**Serie di compiti:**
a: Elenca le province che il testo sulle province italiane nomina singolarmente come parte dell'ultimo cluster.
b: Trascrivi il passo del testo sulle province italiane che va da "Attraverso un’analisi cluster, che" fino a "territoriali (Figura 1)." compreso.

**Testo del documento:**
= = = = =
Attraverso un’analisi cluster, che permette di aggregare le diverse province italiane sulla base di similitudini e differenze per le diverse variabili utilizzate, si ottiene una mappa delle disuguaglianze socioeconomiche: il risultato è un’Italia suddivisa in cinque tipologie territoriali (Figura 1).
Le province incluse nel primo cluster (Rooted innovation with risks of social exclusion) sono quelle con le migliori condizioni socioeconomiche (le aree metropolitane del Centro-Nord e quelle che includono poli industriali e innovativi di antica tradizione), ma con un elevato rischio esclusione per chi percepisce redditi bassi. Un saldo migratorio nettamente positivo suggerisce che le province incluse in questo cluster sono attrattive per le persone residenti in altri territori. Il secondo cluster (Strategic industrial location) include province del Nord a forte vocazione industriale e manufatturiera, ma con una qualità della vita, in particolare per quanto riguarda gli aspetti inerenti alla cultura, non particolarmente alta (il numero di librerie è il più basso tra tutti i cluster ed il patrimonio museale e l’offerta culturale sono al di sotto della media nazionale) e con una presenza di fattori di esclusione sociale. Il terzo cluster (Balanced living), che include le province di Liguria, Umbria, Marche, alcune province della Romagna, del Piemonte e della Toscana, nonché Aosta, Pescara e Cagliari, si caratterizza per valori vicini alla media nazionale per i principali indicatori economici e del mercato del lavoro, e superiori a quelli degli altri cluster per diversi indicatori che misurano la qualità della vita ed il capitale civico. Il quarto cluster (Struggling intersections) comprende per lo più province del Centro-Sud che potenzialmente rappresentano un “ponte” tra panorami socioeconomici diversi. Complessivamente, le opportunità economiche per le province di questo cluster sono limitate e sembra esserci il bisogno di iniziative per stimolare le opportunità lavorative, l’istruzione e la fruizione del ricco patrimonio storico e culturale presente in questi territori. L’ultimo cluster (Structural challeng) include le province di Caserta, Napoli, Salerno, Barletta-Andria-Trani, Foggia, Taranto, le province calabresi eccetto Catanzaro, quelle siciliane all’infuori di Ragusa, e la provincia del Sud Sardegna. Si tratta di territori che presentano ritardi strutturali forti e persistenti che ne ostacolano la crescita economica. Queste province potrebbero ricevere beneficio da investimenti mirati dedicati al rafforzamento del sistema dell’istruzione, alla creazione di posti di lavoro ed allo sviluppo culturale.
= = = = =
**Estratto della fonte:**
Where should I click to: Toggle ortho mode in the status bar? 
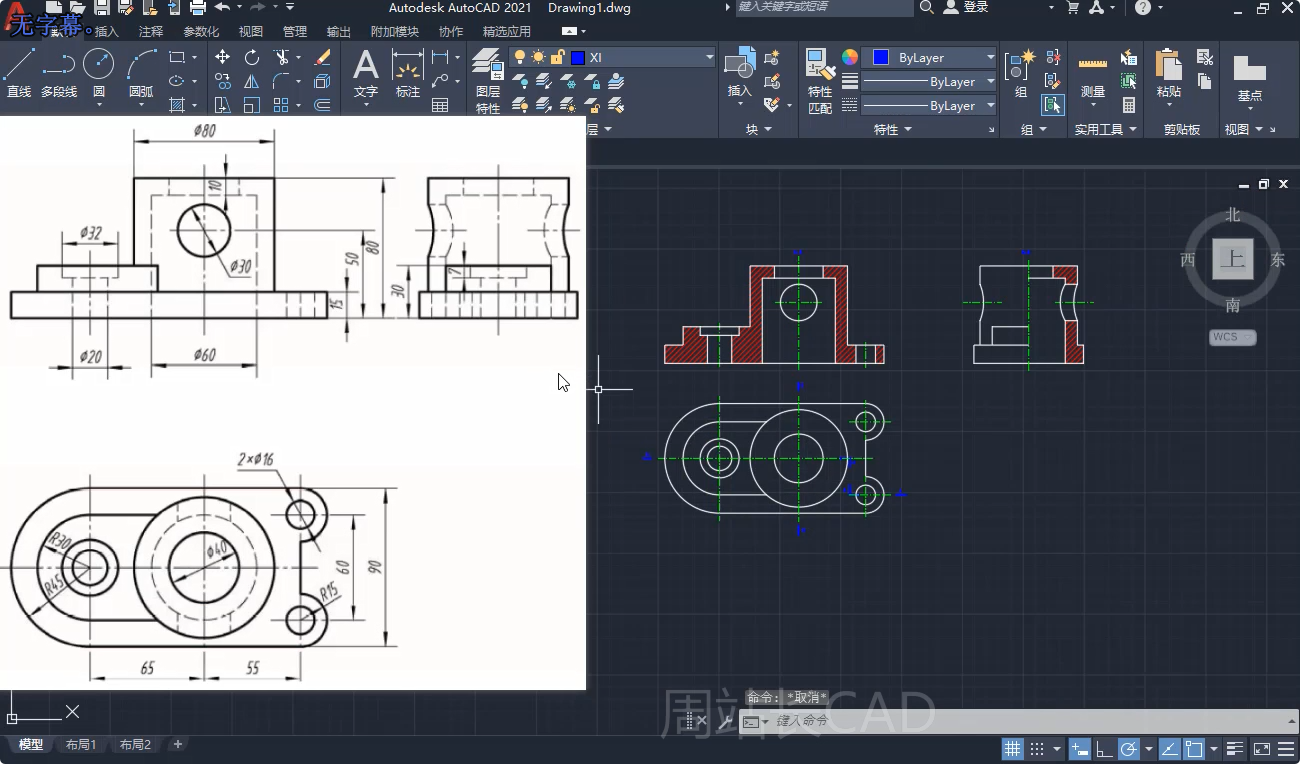pos(1104,749)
= = = = =
**Risposte ai compiti:**
a: Caserta, Napoli, Salerno, Barletta-Andria-Trani, Foggia, Taranto, Sud Sardegna

b:
Attraverso un’analisi cluster, che permette di aggregare le diverse province italiane sulla base di similitudini e differenze per le diverse variabili utilizzate, si ottiene una mappa delle disuguaglianze socioeconomiche: il risultato è un’Italia suddivisa in cinque tipologie territoriali (Figura 1).